* Task goal
Report only how many lines of the records contain the word "Given".

* Recorded information

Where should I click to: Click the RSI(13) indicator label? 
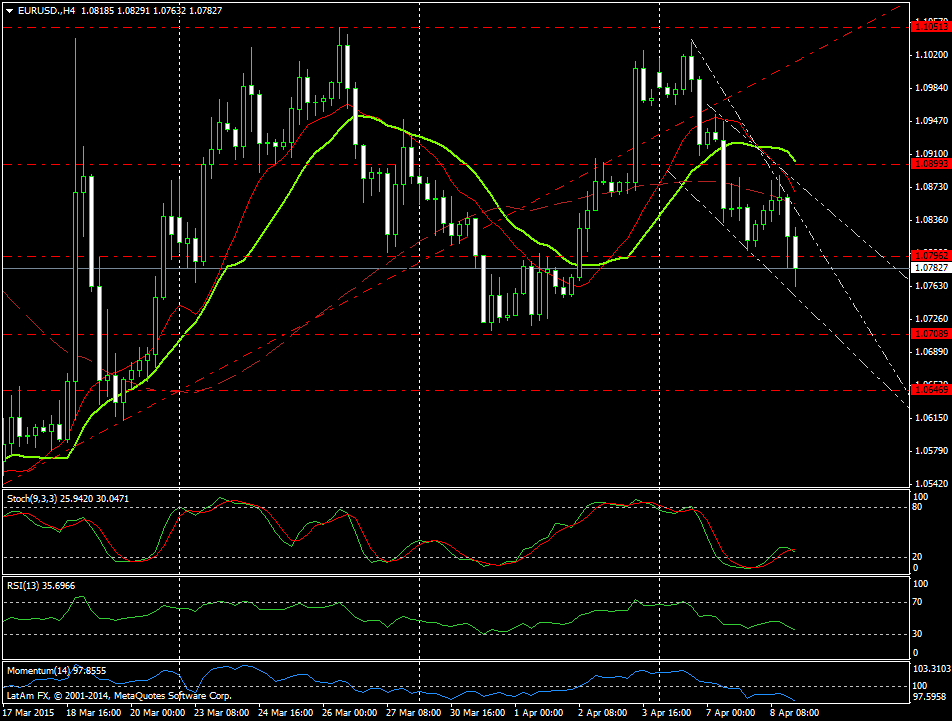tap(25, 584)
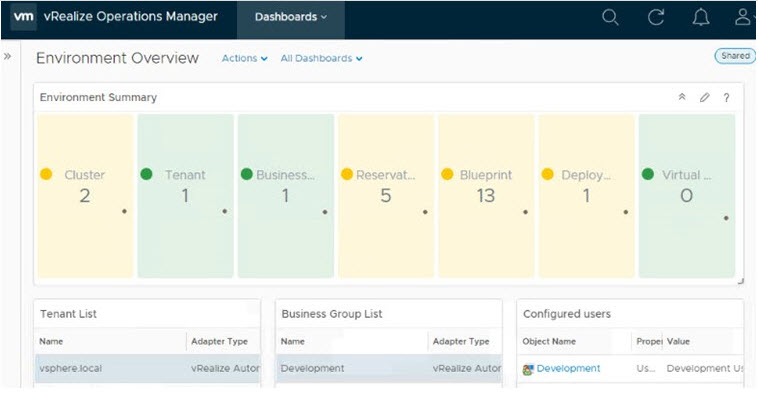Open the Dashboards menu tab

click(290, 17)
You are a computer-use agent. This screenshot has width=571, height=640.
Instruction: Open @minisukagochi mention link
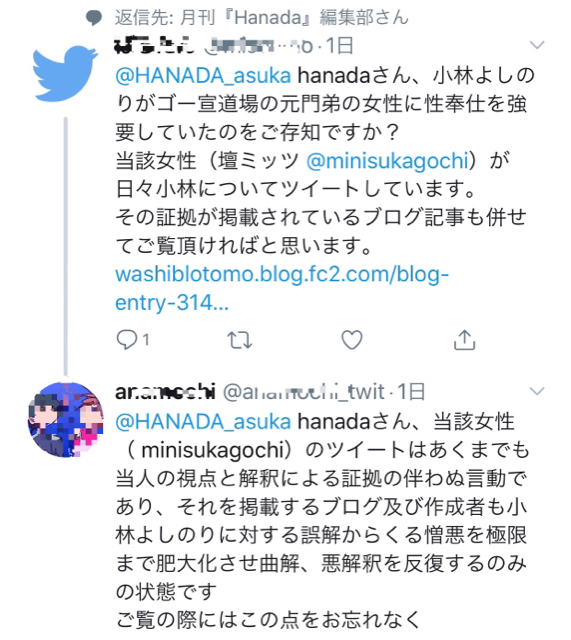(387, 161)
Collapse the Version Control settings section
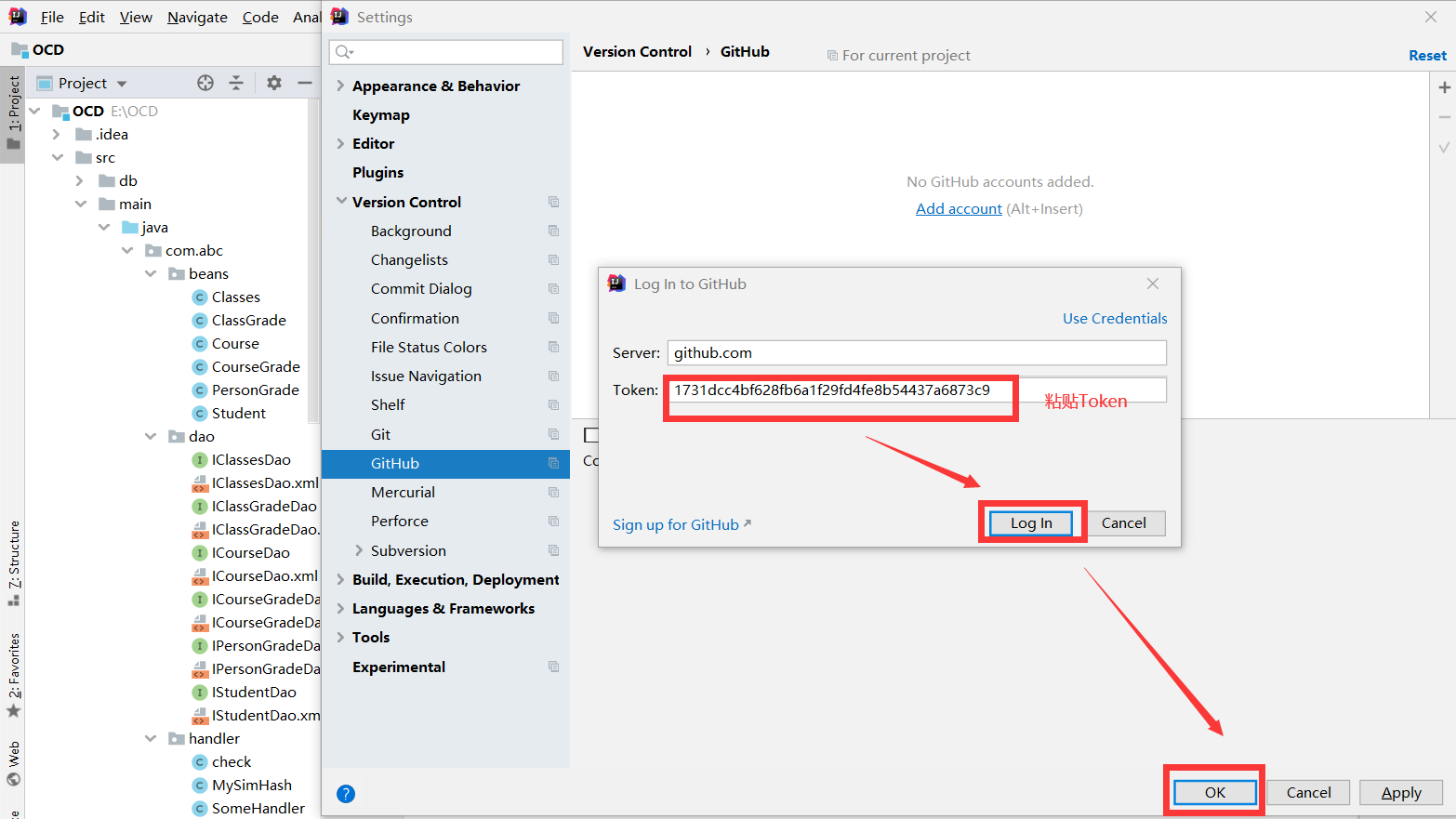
...
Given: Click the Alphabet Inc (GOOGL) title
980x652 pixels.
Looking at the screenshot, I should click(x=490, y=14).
* * *
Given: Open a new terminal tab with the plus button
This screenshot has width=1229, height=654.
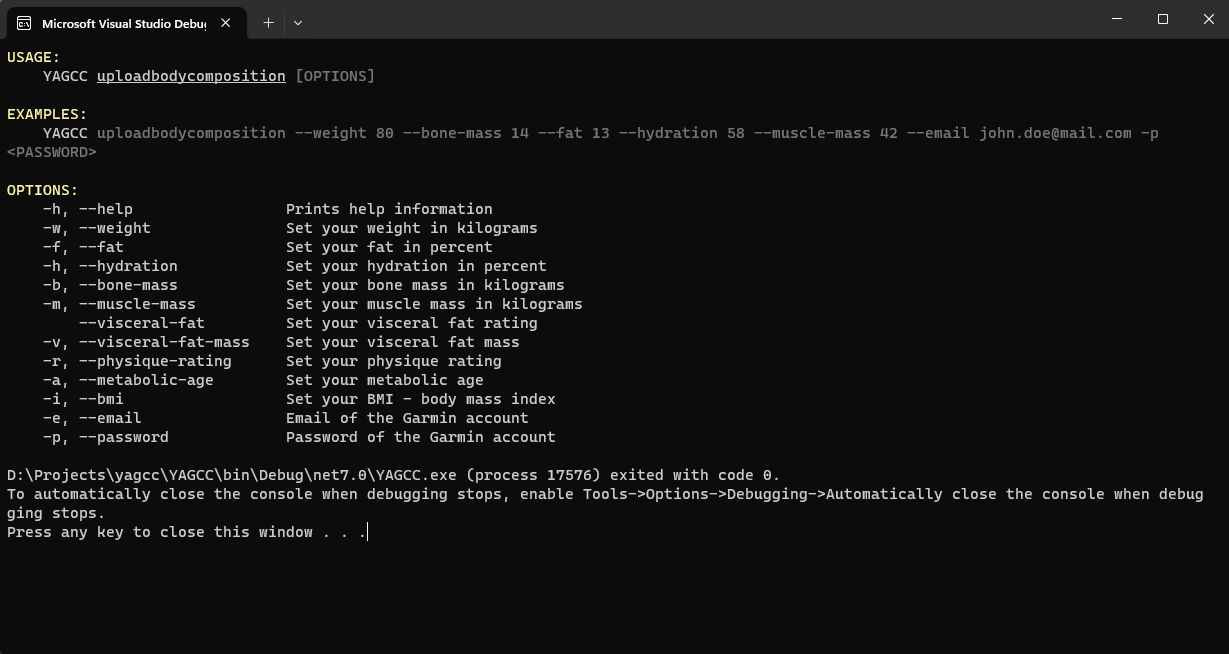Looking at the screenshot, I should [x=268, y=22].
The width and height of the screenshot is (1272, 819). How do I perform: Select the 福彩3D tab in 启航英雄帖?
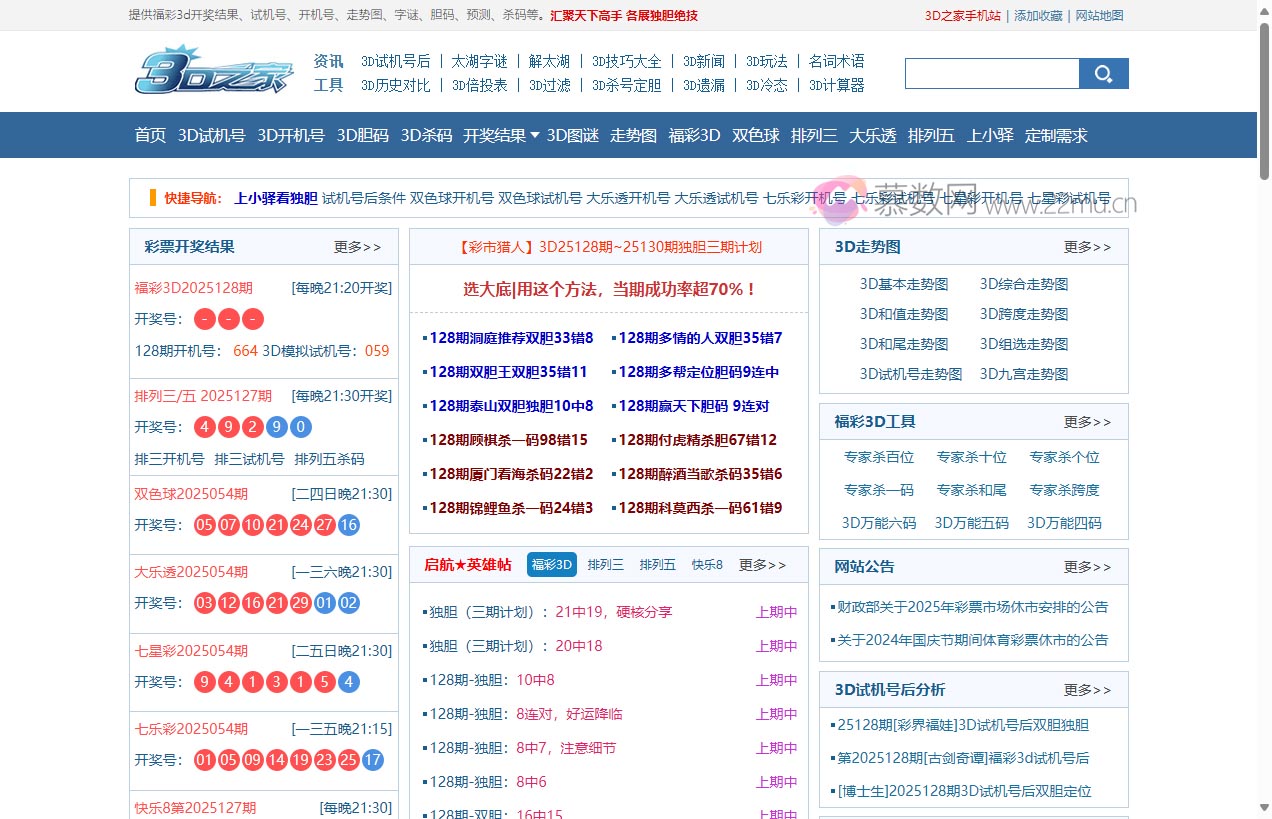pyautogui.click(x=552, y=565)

* Response
2